╭─ Data excerpts

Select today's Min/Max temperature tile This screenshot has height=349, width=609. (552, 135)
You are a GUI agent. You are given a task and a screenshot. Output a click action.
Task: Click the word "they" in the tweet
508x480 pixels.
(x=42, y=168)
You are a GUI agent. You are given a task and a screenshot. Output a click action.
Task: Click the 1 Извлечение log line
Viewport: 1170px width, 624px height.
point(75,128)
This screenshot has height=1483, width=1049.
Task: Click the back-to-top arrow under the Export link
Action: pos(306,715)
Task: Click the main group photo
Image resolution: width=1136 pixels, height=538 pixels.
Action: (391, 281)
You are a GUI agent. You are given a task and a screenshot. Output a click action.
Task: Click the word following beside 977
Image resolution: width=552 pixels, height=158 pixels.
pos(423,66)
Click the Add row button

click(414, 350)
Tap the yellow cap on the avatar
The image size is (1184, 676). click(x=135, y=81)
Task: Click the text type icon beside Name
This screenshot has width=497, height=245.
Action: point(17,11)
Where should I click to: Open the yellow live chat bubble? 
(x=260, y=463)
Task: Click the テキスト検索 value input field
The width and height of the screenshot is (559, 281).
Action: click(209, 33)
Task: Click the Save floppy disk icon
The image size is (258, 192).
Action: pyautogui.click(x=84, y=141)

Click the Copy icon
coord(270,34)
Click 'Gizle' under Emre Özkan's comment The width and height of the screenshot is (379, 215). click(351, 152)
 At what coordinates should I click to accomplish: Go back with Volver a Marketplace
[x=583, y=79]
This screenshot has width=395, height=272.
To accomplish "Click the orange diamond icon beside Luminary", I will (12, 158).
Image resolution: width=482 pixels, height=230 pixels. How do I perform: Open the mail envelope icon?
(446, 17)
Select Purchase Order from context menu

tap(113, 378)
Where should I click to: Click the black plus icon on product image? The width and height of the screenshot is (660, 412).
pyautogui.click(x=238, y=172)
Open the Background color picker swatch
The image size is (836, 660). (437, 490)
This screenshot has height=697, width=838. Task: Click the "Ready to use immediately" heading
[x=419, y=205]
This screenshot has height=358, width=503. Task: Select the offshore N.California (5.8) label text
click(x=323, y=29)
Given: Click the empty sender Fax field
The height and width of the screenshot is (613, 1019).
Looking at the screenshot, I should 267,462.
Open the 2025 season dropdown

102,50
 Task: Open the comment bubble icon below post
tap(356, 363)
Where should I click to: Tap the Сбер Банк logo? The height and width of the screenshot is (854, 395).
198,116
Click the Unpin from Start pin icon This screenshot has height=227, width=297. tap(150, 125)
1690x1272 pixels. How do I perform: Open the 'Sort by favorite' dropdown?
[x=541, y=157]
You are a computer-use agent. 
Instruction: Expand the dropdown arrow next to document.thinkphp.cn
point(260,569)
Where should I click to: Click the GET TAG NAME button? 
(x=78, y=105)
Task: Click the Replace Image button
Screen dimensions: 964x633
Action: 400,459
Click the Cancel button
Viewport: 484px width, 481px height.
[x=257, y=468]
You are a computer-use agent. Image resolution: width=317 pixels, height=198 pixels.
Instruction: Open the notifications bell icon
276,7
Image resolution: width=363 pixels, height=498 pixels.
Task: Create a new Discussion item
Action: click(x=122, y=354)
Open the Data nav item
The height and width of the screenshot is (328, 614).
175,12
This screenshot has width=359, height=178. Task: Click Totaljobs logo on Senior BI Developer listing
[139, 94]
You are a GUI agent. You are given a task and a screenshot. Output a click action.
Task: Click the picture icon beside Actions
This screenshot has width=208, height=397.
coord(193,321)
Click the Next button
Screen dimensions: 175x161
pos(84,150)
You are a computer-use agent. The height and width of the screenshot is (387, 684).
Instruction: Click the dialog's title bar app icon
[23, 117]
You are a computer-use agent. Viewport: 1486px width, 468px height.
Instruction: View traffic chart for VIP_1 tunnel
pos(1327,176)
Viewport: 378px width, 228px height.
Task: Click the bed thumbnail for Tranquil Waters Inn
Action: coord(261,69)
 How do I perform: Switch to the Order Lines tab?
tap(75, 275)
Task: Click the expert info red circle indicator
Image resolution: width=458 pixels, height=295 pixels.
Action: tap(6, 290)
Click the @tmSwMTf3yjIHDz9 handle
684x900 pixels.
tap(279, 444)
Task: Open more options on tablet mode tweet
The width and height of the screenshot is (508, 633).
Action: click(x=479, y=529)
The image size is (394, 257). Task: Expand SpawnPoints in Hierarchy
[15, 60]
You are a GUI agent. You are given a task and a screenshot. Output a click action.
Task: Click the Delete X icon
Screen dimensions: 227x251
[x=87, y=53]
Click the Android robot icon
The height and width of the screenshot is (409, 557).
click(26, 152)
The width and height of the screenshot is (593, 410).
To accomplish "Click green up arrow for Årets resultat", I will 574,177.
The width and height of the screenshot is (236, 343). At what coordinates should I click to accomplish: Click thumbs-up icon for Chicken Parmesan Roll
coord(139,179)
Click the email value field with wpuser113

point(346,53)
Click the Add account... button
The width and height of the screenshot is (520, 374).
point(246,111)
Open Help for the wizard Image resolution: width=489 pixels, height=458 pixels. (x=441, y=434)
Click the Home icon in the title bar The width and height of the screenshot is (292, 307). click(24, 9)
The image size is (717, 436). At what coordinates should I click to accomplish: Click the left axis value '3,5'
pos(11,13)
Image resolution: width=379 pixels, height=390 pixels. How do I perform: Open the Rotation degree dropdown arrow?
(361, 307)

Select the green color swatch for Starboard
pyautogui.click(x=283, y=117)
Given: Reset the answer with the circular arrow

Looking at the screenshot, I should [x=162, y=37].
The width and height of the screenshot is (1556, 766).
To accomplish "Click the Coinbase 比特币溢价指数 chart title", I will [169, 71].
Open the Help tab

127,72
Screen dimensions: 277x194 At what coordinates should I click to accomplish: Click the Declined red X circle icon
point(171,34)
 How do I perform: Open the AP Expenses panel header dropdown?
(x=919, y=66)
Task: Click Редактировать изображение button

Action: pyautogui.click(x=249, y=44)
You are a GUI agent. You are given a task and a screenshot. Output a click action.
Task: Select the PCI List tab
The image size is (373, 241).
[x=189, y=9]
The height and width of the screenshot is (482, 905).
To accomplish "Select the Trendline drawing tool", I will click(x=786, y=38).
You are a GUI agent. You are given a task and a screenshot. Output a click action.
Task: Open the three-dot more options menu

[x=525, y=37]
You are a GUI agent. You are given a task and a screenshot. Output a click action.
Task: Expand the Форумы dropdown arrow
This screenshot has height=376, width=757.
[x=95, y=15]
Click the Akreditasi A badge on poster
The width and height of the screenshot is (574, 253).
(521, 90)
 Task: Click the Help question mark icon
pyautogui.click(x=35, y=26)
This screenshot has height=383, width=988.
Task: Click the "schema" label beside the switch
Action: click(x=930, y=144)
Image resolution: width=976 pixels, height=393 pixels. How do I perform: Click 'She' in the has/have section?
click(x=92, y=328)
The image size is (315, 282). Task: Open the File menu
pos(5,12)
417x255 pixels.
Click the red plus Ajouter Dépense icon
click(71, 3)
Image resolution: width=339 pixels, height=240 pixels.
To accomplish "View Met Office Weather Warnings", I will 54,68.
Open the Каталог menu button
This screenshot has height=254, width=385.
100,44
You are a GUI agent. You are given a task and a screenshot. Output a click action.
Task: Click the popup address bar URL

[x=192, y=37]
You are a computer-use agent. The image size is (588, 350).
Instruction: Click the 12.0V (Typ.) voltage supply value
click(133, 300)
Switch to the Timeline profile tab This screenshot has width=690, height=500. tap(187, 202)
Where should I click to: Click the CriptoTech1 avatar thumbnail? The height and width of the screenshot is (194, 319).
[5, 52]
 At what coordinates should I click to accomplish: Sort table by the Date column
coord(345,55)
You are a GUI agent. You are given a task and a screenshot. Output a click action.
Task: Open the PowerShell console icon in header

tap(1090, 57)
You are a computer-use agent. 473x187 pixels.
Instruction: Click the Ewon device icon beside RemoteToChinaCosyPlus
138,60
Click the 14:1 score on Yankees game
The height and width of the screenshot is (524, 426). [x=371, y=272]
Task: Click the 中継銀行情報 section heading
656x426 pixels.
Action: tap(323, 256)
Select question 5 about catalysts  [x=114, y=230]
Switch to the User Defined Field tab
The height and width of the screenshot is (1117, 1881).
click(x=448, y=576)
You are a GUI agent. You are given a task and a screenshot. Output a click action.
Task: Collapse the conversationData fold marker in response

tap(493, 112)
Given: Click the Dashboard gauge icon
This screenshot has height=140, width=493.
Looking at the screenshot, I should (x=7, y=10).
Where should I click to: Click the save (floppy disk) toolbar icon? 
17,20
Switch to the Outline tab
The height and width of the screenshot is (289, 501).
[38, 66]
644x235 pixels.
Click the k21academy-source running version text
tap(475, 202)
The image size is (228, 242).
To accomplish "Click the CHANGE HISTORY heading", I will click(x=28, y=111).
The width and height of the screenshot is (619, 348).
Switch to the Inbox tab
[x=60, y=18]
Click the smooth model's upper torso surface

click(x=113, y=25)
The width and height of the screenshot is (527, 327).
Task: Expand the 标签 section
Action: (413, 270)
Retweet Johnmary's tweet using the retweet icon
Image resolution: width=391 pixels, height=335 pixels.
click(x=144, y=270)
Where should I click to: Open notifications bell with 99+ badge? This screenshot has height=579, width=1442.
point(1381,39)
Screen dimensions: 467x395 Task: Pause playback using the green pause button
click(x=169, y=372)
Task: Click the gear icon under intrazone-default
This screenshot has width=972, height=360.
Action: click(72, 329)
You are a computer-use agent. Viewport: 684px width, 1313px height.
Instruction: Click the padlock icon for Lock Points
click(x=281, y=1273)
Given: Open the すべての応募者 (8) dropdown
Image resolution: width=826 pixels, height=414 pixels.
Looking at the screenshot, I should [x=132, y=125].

╰─

» **Problem details**: Nothing should appear in the answer except the lines above from the line with "This screenshot has height=140, width=493." through the line with "The width and height of the screenshot is (619, 348).", both included, written out exactly.

» **Response**:
This screenshot has height=140, width=493.
Looking at the screenshot, I should (x=7, y=10).
Where should I click to: Click the save (floppy disk) toolbar icon? 
17,20
Switch to the Outline tab
The height and width of the screenshot is (289, 501).
[38, 66]
644x235 pixels.
Click the k21academy-source running version text
tap(475, 202)
The image size is (228, 242).
To accomplish "Click the CHANGE HISTORY heading", I will click(x=28, y=111).
The width and height of the screenshot is (619, 348).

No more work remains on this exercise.